Amid the hustle of running your business, don’t lose sight of the fact that the requirements of the Affordable Care Act (ACA) are no longer on the distant horizon. They’re here, or will be shortly. Employers are feeling the heat of complying with the new law, and given its complexity, there are bound to be plenty of potential pitfalls. Local experts share five, and how to avoid them:
1. You assume your small business is exempt from the mandate to offer workers health insurance.
Owners of small businesses might think the so-called “employer mandate” doesn’t apply to them. But look out if you’re a common owner of more than one business. Chris Ferruso, legislative director of the National Federation of Independent Business-Ohio, offers the following hypothetical example: You own a manufacturing company that doesn’t employ the equivalent of 50 full-time workers, the threshold that triggers the mandate. But you also own some real estate, and you have workers managing that portfolio. Together, those two businesses might push you over the employer-mandate threshold.
2. Our company has finished planning for the ACA and has moved on.
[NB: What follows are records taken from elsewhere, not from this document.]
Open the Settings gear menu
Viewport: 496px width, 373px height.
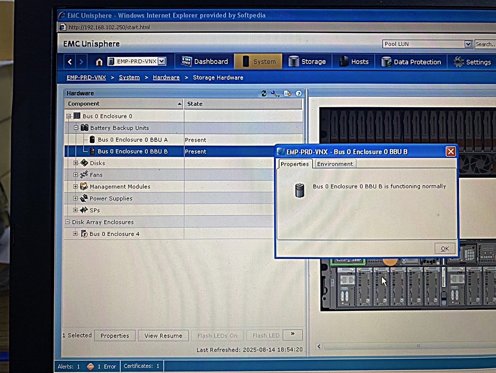tap(472, 62)
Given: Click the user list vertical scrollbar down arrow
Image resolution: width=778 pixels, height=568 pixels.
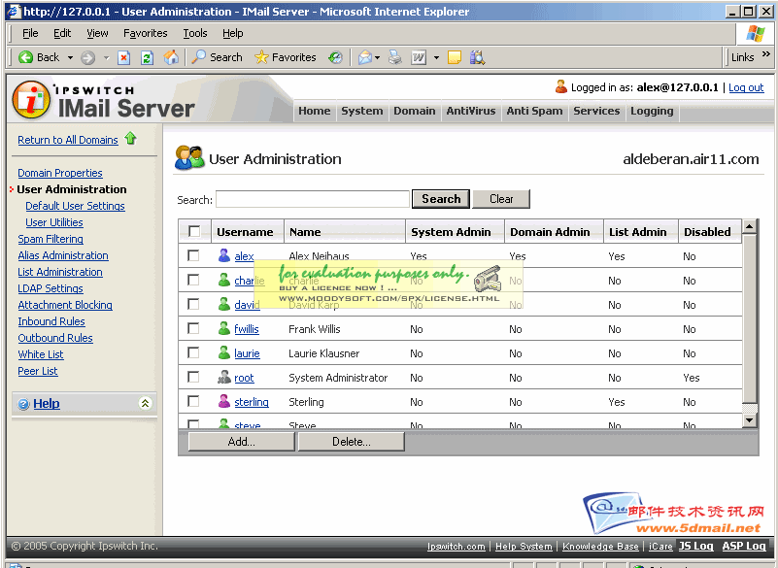Looking at the screenshot, I should (x=749, y=419).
With so many ACA deadlines pushed back in recent months, such an approach might not be prudent. For example, small businesses learned in November that they might be able to keep coverage, set to become noncompliant in 2014, well into 2015. The trick is renewing their plan at the right time, said Doug Anderson, a member of Bailey Cavalieri LLC. He recommends that small businesses wanting to go that route renew their noncompliant coverage before Oct. 1, 2014.
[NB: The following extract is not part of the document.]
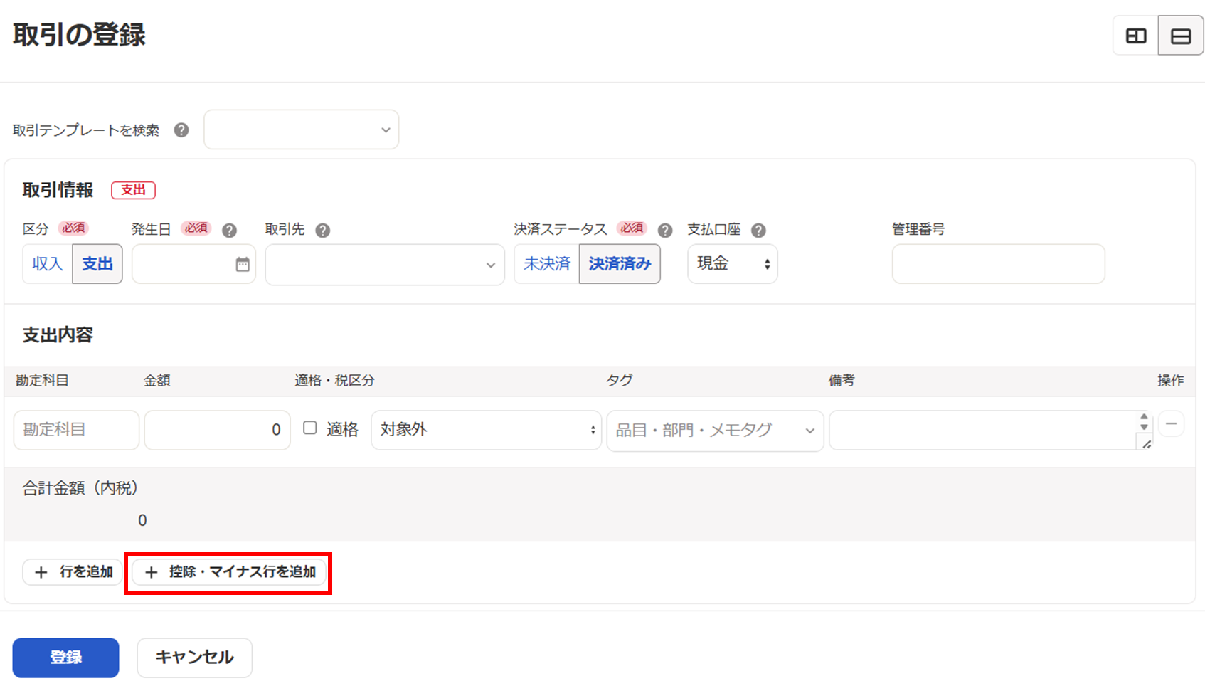
Task: Click into the 管理番号 input field
Action: click(998, 264)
3. With the delay of the employer mandate, I have plenty of time to figure out how to deal with benefits.
Not so, said Richard Mason, director of government affairs for the Ohio Restaurant Association. Employers should now be adjusting workers’ schedules, since that distribution likely will dictate how much liability the company will face when the mandate begins in 2015. For example, Mason said, dividing 60 hours of work among two people (30 hours each) could bring greater penalties than dividing those hours among three workers (20 hours each). “If it was just a matter of doing the math and figuring out the least expensive way to do it, that’d be one thing,” Mason said. “But it’s not. These are human beings.”
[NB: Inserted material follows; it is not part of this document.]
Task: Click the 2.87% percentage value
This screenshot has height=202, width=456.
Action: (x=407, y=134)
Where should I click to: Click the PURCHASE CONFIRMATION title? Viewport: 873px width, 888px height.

4. Relying entirely on your HR department to plan long-range benefits strategies and ACA compliance.
In some cases, this can be a mistake, particularly if you’re considering significant benefits changes. Often it’s important for a high-level executive to take an active role in charting a course, said Jolie Havens, a partner with Vorys, Sater, Seymour and Pease LLP. “There are so many ways to misstep if you’re not methodically going through this and thinking through each piece at each juncture,” she said.
5. Forgetting that communication with employees cuts both ways.
Employers typically need data and analysis to balance their responsibility with an employee’s responsibility in paying for health-care benefits. Employers might have to penalize workers who aren’t doing enough to avoid costly chronic health conditions. And they might have to collect some data they traditionally haven’t sought from employees, such as household income. Otherwise, “how is an employer going to know that they’re going to have a $3,000 penalty” for certain employees under the ACA, said Ken Weixel, a Columbus-based partner with the health-care practice at Deloitte and Touche. Employers need to emphasize to workers the value that they’re receiving through their health benefits so they don’t take them for granted, he said.
Ben Sutherly is a reporter for The Columbus Dispatch.